In der Nacht vom 8. Oktober 2016 schlug eine Bombe – offenbar des von Saudi-Arabien angeführten Militärbündnisses – im Dorf Deir Al-Ḩajārī im Regierungsbezirk Al Ḩudaydah im Jemen ein. Bei dem Angriff starb eine sechsköpfige Familie, darunter die schwangere Mutter und vier Kinder. Am Tatort fanden sich Waffenteile, die darauf schließen lassen, dass bei dem Luftangriff eine Lenkbombe der Firma RWM Italia S.p.A., einer Tochterfirma des deutschen Rüstungsunternehmens Rheinmetall AG, eingesetzt wurde.

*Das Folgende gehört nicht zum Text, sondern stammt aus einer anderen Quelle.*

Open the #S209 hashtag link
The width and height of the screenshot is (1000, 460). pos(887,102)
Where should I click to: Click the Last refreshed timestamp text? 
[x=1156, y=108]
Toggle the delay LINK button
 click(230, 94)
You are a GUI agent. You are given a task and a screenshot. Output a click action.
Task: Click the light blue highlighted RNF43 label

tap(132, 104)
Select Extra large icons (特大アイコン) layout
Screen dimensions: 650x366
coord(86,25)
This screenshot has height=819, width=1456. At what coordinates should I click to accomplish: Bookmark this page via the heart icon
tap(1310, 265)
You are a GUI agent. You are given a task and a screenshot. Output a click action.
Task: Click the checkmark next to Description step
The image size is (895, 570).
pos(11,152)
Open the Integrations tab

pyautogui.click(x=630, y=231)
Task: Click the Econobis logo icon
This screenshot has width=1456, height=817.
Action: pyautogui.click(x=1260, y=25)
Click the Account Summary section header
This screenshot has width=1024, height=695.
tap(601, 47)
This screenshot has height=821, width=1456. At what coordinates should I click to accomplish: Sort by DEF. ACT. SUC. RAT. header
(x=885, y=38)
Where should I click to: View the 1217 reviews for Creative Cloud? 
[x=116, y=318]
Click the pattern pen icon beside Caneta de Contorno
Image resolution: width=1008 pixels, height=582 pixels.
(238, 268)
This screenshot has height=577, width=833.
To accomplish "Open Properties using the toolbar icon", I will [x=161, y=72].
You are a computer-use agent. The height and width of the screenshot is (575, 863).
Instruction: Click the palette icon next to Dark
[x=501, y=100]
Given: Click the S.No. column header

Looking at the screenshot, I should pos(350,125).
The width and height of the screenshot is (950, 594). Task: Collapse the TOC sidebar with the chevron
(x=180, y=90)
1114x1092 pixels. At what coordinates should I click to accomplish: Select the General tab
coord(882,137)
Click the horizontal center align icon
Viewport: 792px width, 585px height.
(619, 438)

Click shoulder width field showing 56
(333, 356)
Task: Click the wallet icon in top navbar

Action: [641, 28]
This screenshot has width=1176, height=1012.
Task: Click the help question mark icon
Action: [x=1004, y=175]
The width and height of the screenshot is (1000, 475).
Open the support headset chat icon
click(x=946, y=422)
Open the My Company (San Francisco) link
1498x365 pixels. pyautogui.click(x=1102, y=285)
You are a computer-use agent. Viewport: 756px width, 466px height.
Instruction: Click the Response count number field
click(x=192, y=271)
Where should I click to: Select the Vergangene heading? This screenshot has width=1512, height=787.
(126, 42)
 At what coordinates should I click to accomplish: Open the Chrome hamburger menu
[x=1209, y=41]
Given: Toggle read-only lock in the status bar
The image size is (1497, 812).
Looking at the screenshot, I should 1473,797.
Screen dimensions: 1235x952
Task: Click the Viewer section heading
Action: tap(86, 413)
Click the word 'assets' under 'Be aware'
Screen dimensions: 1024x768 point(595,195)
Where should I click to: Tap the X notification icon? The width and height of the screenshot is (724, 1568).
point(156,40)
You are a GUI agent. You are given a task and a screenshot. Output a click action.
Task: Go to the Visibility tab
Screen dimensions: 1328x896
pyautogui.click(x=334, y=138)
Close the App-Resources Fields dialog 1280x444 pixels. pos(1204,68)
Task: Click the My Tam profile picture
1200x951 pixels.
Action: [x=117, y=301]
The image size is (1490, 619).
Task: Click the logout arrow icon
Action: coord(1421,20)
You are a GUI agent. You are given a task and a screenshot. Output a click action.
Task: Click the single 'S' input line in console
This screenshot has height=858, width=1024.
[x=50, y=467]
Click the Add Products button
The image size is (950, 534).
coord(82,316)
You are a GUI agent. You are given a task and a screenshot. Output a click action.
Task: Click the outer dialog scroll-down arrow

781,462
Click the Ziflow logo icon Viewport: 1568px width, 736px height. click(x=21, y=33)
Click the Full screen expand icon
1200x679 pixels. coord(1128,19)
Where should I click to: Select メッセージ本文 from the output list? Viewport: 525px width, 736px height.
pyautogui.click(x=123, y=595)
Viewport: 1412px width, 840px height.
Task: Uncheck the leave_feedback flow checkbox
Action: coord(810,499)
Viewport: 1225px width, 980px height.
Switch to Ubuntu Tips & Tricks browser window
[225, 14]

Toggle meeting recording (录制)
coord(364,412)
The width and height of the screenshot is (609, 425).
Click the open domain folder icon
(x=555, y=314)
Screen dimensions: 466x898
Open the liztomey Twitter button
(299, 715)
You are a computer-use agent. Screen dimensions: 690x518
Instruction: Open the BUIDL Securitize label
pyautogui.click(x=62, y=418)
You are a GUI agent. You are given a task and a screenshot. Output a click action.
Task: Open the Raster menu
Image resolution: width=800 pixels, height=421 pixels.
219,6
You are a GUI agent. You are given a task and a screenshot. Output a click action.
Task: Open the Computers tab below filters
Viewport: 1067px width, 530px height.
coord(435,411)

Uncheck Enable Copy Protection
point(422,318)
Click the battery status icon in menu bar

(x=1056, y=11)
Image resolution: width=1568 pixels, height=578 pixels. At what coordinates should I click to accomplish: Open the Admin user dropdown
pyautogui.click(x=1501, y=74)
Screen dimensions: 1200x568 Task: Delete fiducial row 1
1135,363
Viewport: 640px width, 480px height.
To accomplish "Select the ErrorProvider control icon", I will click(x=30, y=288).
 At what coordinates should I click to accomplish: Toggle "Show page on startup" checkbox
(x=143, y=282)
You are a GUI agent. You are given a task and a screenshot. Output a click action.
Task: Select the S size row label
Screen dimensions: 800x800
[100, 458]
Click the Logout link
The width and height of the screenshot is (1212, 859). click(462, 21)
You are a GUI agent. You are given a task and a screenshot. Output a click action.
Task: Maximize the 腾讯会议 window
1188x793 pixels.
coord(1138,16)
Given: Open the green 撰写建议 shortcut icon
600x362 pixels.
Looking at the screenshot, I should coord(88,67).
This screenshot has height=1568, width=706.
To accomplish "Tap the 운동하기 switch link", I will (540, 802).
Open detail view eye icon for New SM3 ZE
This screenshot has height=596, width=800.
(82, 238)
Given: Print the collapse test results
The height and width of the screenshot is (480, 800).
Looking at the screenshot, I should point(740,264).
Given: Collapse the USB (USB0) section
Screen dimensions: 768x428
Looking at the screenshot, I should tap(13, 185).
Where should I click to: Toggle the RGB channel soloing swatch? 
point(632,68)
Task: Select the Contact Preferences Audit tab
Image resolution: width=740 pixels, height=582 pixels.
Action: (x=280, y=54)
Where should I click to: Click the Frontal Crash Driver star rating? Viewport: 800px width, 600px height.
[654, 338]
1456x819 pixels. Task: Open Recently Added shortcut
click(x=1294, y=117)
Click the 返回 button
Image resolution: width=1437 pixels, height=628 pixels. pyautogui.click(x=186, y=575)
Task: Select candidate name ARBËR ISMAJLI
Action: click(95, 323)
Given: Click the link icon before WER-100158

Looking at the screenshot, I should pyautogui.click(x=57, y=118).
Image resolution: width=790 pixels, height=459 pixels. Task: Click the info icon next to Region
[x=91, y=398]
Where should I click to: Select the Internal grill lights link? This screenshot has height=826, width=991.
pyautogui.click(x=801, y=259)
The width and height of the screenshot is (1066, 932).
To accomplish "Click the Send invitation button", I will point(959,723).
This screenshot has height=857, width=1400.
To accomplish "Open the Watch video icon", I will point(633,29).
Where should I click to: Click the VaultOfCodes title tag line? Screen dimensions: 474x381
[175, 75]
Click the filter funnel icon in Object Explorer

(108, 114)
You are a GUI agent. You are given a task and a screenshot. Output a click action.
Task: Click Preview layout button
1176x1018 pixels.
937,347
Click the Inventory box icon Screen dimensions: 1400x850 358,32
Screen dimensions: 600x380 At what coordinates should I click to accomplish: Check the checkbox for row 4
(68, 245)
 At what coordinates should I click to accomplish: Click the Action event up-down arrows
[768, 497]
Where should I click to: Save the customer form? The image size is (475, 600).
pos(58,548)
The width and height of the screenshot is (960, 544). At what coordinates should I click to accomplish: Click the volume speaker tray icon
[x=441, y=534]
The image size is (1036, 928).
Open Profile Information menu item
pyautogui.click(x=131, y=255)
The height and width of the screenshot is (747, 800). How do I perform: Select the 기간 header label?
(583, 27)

Um die strafrechtliche Verantwortung der Geschäftsführer*innen von RWM Italia und der Beamt*innen der italienischen Behörde für Waffenexporte für die Folgen der Waffenexporte an Saudi-Arabien zu klären, reichte das ECCHR mit Partnerorganisationen aus dem Jemen und Italien im April 2018 bei der Staatsanwaltschaft in Rom eine Strafanzeige ein. Im Februar 2021 bestätigte der Voruntersuchungsrichter, dass die Staatsanwaltschaft ermitteln müsse – doch die Zuständigen beantragten erneut, das Verfahren zu schließen. Das ECCHR legte im März 2022 Berufung gegen diesen Schritt ein.
Ein Jahr später wies die zuständige Richterin in Rom die Klage ab, obwohl Verstöße gegen das Waffenhandelsabkommen nachgewiesen wurden. Die Richterin hielt die Verdächtigen nicht für strafbar, da nicht bewiesen werden konnte, dass RWM von einem Machtmissbrauch profitierte. Nach Ansicht der Richterin hatten die Beamt*innen die formalen Verfahren für die Genehmigung von Waffenexporten eingehalten. Den Betroffenen des Luftangriffs wird durch diese Entscheidung der Zugang zu Gerechtigkeit und einem fairen Verfahren verweigert. Zudem widerspricht sie den in jahrelangen Ermittlungen gesammelten Beweisen.
Für die Betroffenen, das ECCHR und die Partnerorganisationen steht fest: Die italienische Justiz hat mit fehlgeleiteten Ermittlungen und der Ablehnung der Klage ihre Pflichten nach der Europäischen Menschenrechtskonvention verletzt. Daher haben zwei Hinterbliebene und ein Überlebender, im Juni 2023, Beschwerde beim Europäischen Gerichtshof für Menschenrechte gegen Italien eingereicht.